Deputados duelam pelas barragens. Querem elas para navegar, é claro

    As comissões têm cargos preenchidos nos arranjos políticos. Vão ter que abrir espaço

    Três comissões na Assembleia duelaram ontem pela pilotagem da fiscalização das barragens baianas, um total de 426, das quais, 10, segundo a Agência Nacional de Águas (ANA), em risco.

    O caso: a Assembleia instalou, sob comando do deputado Eduardo Alencar (PSD), a Comissão Especial de Barragens. José de Arimateia (PRB), presidente da Comissão de Meio Ambiente, bradou que a questão era da alçada dele, que na semana passada, assim que foi empossado, aprovou a visita de uma comitiva a dez barragens.

    Questão técnica

    Palavra de José de Arimateia:

    — Para que comissão especial se a questão já é da área de meio ambiente?

    Entra Pedro Tavares (DEM), presidente da Comissão de Infraestrutura:

    — Se for por aí, a questão também é da infraestrutura.

    No frigir dos ovos, os três resolveram trabalhar em conjunto. Eduardo Alencar defendeu que a Comissão tenha apoio de técnicos especializados, Arimateia disse que já tinha agendado as visitas dos deputados.
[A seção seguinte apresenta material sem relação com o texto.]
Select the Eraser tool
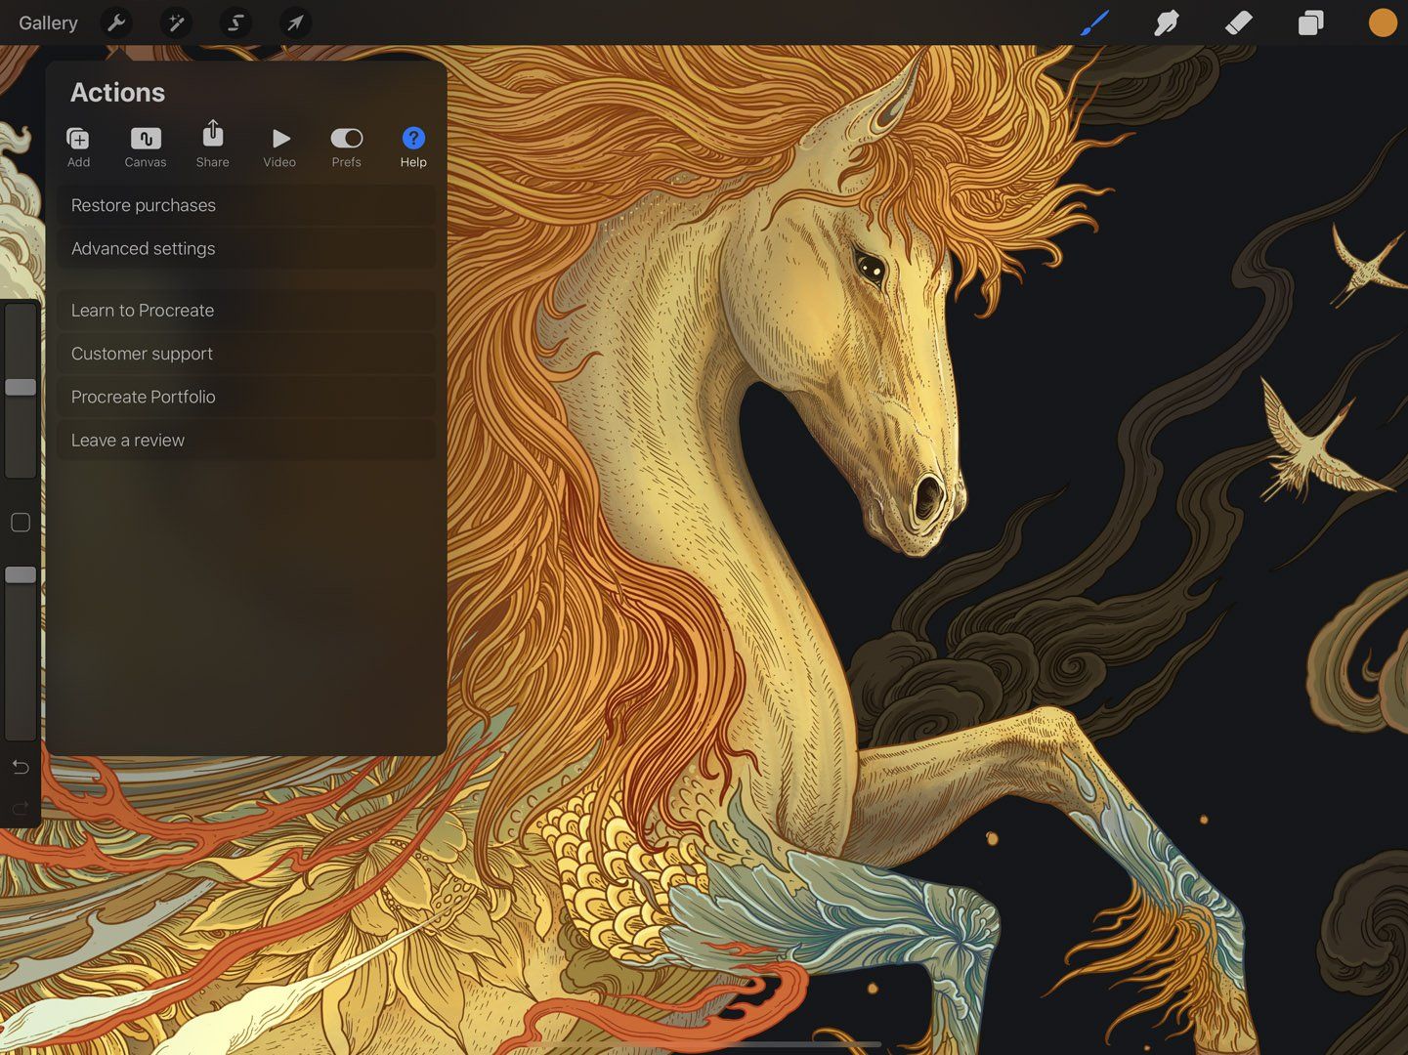1408x1055 pixels. tap(1238, 22)
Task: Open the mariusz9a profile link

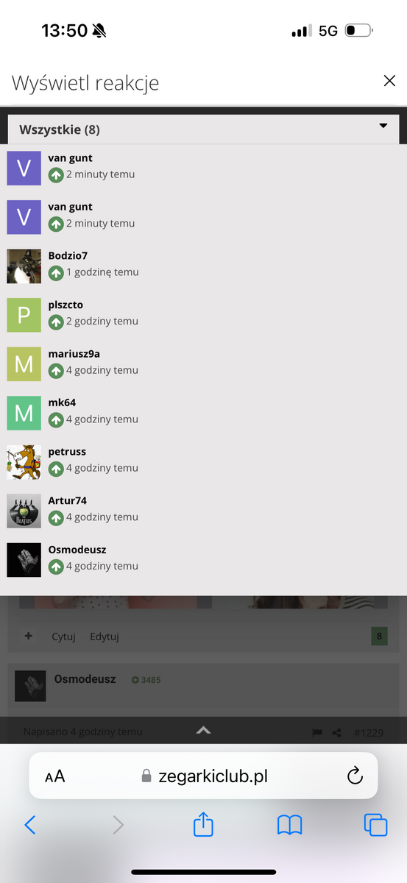Action: pyautogui.click(x=74, y=354)
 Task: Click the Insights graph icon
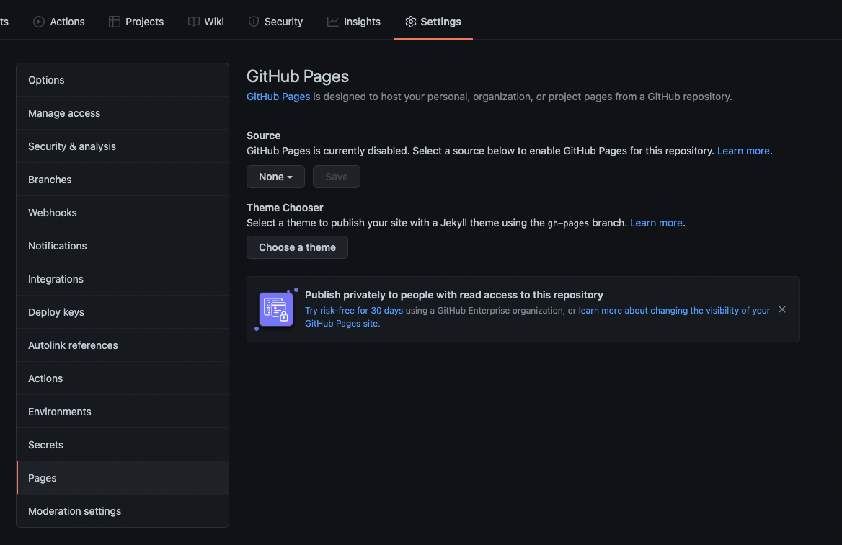pyautogui.click(x=332, y=21)
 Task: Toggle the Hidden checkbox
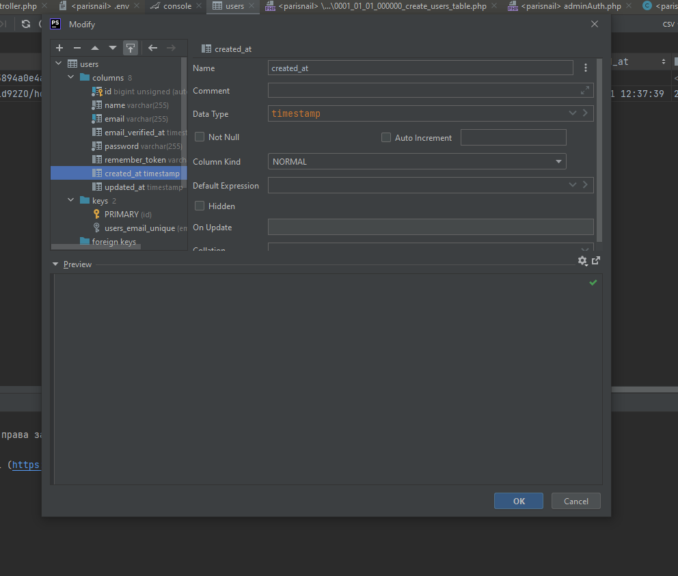point(200,206)

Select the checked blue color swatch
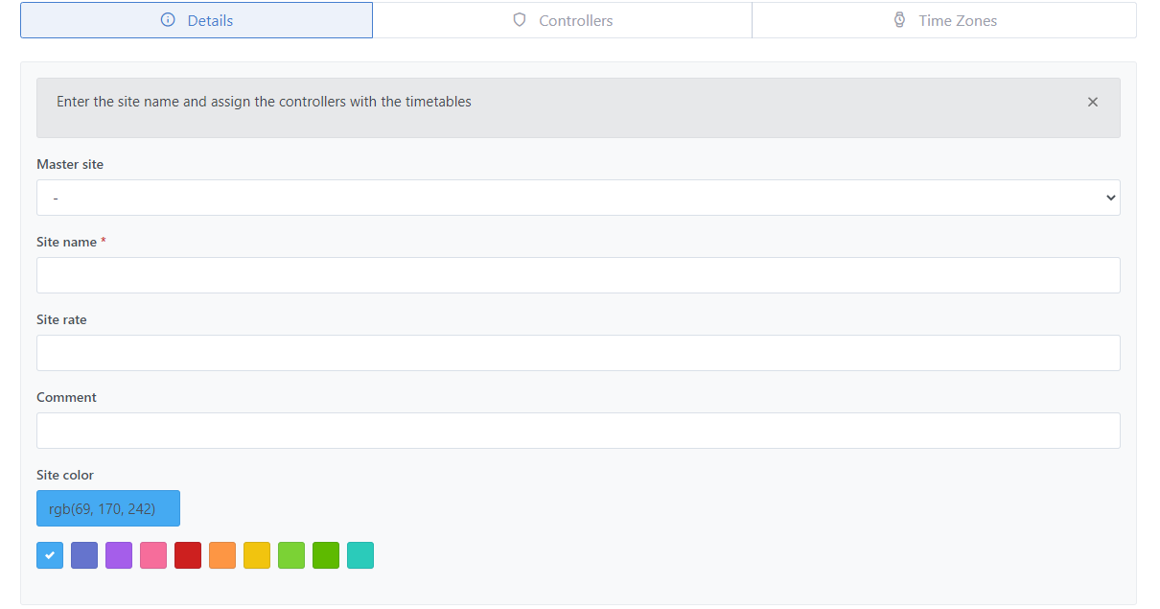coord(50,555)
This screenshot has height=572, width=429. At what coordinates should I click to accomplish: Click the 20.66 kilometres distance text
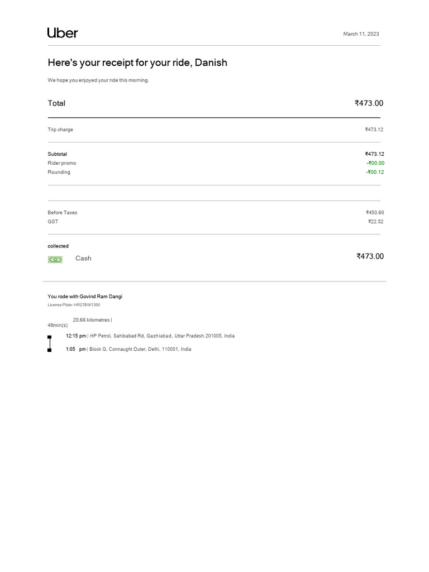click(91, 320)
    Com a palavra Eduardo:

    — Arimateia é pastor e eu sou médico. A única coisa que ele pode fazer é rezar para que nada aconteça. E eu, atender as vítimas, se acontecer. Óbvio que nós precisamos de apoio técnico.

    A questão final: e quem contratará os técnicos? As comissões têm cargos preenchidos nos arranjos políticos. Vão ter que abrir espaço.